▶ **Given information**
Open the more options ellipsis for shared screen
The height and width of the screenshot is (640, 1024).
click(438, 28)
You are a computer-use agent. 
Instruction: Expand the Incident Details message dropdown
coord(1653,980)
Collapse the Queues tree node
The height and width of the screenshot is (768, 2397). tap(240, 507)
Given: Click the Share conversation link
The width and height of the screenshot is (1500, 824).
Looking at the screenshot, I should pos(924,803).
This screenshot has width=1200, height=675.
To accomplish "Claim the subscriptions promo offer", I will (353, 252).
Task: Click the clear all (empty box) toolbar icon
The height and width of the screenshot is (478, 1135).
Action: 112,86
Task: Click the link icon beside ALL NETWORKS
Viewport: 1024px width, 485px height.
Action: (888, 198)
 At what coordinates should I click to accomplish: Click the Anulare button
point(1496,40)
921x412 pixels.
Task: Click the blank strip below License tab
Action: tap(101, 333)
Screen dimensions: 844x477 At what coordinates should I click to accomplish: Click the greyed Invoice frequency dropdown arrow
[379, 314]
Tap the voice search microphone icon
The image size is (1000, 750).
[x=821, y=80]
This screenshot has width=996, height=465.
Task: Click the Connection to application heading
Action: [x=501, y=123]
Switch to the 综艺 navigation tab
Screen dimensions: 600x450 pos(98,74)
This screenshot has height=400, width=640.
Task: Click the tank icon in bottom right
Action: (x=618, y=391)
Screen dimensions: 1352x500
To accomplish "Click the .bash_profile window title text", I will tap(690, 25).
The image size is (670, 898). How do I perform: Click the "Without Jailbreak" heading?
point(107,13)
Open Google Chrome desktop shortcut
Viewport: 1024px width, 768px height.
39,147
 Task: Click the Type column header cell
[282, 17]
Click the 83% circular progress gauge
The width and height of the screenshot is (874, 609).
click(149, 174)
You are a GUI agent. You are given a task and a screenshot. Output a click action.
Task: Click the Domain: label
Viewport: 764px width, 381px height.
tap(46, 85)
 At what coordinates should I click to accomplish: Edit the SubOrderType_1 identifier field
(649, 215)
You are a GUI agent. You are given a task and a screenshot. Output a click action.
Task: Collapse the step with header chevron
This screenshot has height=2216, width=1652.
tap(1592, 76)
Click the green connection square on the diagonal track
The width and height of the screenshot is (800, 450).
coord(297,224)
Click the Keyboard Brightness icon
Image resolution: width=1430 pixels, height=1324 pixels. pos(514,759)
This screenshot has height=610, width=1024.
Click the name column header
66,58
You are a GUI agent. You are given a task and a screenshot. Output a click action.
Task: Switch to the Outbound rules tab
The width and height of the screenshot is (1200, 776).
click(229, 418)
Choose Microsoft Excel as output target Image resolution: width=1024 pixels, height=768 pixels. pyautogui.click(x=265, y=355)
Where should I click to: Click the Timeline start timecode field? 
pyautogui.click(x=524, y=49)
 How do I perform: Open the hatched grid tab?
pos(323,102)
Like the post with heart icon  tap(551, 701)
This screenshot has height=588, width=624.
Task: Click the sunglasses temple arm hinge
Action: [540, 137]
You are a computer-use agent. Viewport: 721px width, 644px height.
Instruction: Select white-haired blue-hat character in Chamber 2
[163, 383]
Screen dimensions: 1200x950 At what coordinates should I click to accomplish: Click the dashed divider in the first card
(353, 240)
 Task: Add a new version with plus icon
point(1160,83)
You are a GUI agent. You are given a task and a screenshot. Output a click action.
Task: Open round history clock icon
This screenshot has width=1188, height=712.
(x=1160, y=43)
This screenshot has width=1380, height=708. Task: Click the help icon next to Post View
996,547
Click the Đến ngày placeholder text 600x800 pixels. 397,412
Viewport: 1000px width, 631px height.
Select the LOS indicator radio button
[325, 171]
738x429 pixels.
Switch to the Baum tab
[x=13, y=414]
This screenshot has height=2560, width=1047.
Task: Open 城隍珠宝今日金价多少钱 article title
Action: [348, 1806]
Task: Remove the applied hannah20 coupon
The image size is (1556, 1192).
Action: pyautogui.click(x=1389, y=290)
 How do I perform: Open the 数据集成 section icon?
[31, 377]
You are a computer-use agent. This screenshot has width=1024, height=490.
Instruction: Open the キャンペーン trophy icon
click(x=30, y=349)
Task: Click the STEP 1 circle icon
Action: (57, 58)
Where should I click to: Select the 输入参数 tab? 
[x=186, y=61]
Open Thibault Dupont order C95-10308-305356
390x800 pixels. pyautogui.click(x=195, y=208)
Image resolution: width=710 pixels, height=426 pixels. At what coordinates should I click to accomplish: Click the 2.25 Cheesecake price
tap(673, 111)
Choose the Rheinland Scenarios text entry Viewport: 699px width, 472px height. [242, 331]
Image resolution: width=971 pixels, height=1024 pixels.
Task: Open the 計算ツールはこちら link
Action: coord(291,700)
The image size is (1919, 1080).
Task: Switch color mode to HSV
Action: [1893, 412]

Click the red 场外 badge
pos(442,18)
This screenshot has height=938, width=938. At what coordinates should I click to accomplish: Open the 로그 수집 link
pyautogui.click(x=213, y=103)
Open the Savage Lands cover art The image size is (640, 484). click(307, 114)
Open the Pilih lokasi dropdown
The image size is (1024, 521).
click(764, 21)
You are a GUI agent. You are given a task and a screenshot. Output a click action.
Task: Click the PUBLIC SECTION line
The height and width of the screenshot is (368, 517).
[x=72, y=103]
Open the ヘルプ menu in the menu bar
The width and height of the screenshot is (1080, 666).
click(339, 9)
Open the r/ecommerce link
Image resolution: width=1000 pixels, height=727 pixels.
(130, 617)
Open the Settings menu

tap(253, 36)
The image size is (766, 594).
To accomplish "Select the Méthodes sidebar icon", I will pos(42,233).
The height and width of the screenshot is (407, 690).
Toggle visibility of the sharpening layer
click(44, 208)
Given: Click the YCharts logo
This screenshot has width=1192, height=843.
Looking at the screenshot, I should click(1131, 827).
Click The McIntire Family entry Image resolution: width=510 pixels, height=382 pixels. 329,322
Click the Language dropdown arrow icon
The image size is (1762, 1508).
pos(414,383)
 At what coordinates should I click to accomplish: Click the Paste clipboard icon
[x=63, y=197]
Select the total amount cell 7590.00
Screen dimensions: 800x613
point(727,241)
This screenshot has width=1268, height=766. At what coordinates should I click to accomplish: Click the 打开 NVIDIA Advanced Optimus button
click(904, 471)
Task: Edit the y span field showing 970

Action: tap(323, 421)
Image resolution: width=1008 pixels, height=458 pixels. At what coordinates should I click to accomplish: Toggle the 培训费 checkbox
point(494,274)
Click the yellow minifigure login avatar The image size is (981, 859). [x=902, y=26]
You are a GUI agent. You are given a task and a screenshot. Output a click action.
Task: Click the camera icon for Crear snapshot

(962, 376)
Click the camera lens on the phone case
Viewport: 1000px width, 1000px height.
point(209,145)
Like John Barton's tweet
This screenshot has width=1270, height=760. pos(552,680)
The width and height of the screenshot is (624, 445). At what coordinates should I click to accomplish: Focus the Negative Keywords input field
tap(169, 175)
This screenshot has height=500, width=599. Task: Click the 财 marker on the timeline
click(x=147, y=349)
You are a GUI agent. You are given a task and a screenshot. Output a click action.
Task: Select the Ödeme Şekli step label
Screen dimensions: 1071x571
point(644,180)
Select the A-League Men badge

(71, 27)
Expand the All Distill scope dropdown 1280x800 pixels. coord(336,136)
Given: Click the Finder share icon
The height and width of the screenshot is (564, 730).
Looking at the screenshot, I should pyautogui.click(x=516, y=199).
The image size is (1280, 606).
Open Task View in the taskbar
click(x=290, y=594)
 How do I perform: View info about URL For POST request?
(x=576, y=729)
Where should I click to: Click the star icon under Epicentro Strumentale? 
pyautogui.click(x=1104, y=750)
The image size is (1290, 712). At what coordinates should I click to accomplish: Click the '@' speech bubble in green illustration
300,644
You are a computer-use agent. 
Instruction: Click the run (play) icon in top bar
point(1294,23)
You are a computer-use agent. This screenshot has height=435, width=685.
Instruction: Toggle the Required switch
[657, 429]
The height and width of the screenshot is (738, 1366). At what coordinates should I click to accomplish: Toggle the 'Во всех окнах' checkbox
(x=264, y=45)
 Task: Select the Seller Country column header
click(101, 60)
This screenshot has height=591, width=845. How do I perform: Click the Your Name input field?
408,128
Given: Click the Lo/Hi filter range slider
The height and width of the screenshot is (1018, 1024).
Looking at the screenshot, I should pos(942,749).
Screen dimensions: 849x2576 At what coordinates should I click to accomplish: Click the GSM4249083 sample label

▶ **Work order**
Read the lines above. Gather those in which the string "will" is found.

▶ **The completed task**
To accomplish "Claim the subscriptions promo offer", I will (353, 252).
To accomplish "Click the .bash_profile window title text", I will tap(690, 25).
To accomplish "Select the Méthodes sidebar icon", I will pos(42,233).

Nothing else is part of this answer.